**Problems:**
[1] In the Daniel J. Mahoney interview, translate this sentence into Spanish: "He has written extensively for newspapers and magazines in the United States and abroad."
[2] Carry on the Daniel J. Mahoney interview from its last sentence.

Daniel J. Mahoney is a professor emeritus at Assumption University (where he taught from 1986 until 2021), a senior fellow at the Claremont Institute, and a senior writer at Law and Liberty. He has written extensively on statesmanship, French political thought, the art and political thought of Aleksandr Solzhenitsyn, conservatism, religion and politics, and various themes in political philosophy. His most recent books are The Conservative Foundations of the Liberal Order (2011), The Other Solzhenitsyn (2014, reissued in 2020), and The Idol of Our Age: How the Religion of Humanity Subverts Christianity (Encounter Books, 2018) and Recovering Politics, Civilization, and the Soul: Essays on Pierre Manent and Roger Scruton (St. Augustine’s Press, 2022). He has written extensively for newspapers and magazines in the United States and abroad.
In 2022, in your book The Statesman as Thinker, you discussed the qualities of a statesman. Why is it important today?

**Information provided:**

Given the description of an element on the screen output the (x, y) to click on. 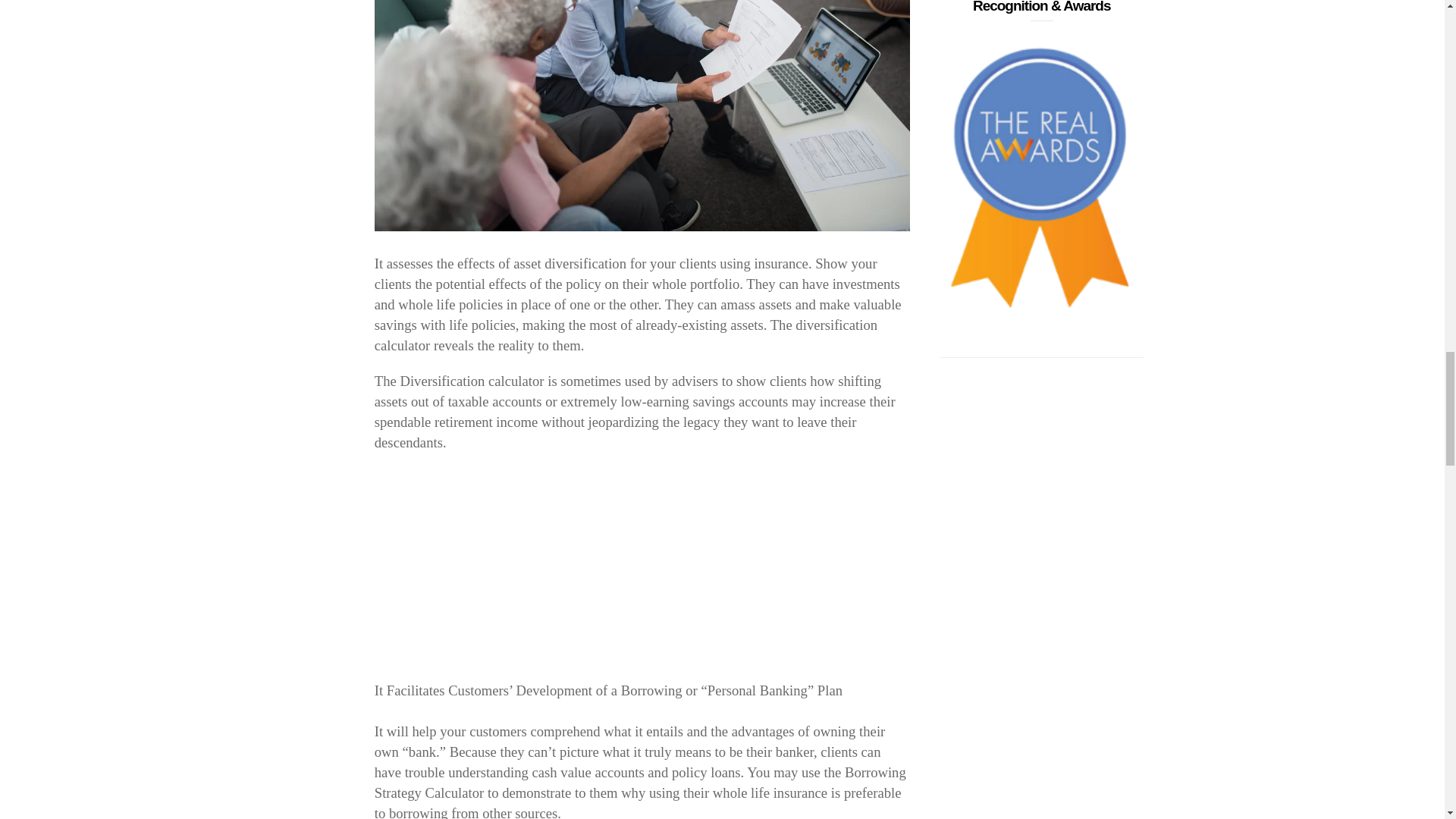
Advertisement (642, 574)
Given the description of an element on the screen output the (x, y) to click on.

**Results of the tasks:**
[1] Ha escrito extensamente para periódicos y revistas en los Estados Unidos y en el extranjero.

[2]
Everything in the contemporary world conspires against the classical model of statesmanship. My book is what I would call an effort at active recovery, an attempt to remind our contemporaries that the mixture of greatness, courage and moderation that I highlight with my exemplars of statesmanship is rather rare, indeed. It’s always been rare. But it’s always been a real human possibility. With my book, I want to remind the readers that greatness doesn’t mean some fascist demigod. Greatness means an ability to articulate the deepest needs, focus and vision of a free people. I think it’s a vision still worth upholding and recovering.
Do you think that the modern society shares this vision as well?
I think democratic peoples are overvaluing equality, understood as a flattening or levelling of human possibilities. Right now, we have an animus against statesmanship because the statesman is a reminder of certain high or noble qualities that are not equally shared. Everyone knows the idea that democracy is just government of the people by the people for the people—it is that, of course. But always informed, hopefully, by some wisdom. And I think we’ve lost touch with that possibility.
If we look around the world today, we have to look for such qualities with a magnifying glass. Where have the statesmen gone?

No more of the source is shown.